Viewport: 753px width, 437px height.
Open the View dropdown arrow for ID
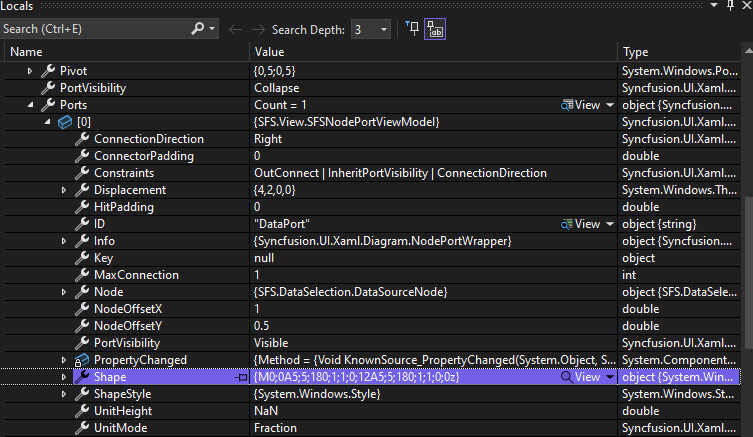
+-------+
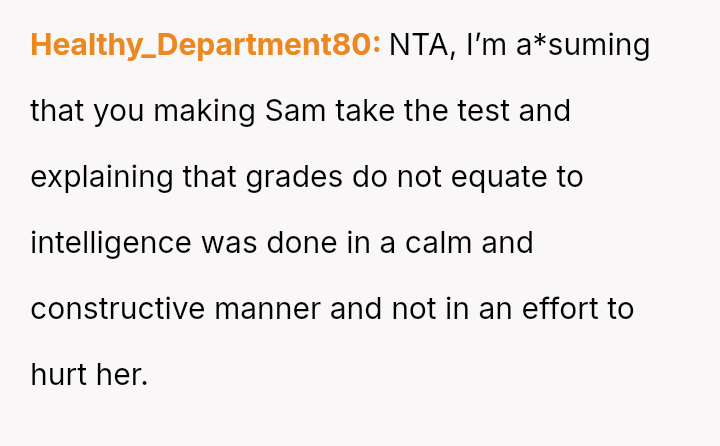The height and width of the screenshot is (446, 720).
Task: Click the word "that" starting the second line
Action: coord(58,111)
+-------+
WORK TO BE COMPLETED »
Copy out only the lines of the records above from the one with "Viewport: 753px width, 437px height." through the one with "Open the View dropdown arrow for ID", exactly as they stand, both included.

RESULT OF THE EXERCISE »
Viewport: 753px width, 437px height.
Open the View dropdown arrow for ID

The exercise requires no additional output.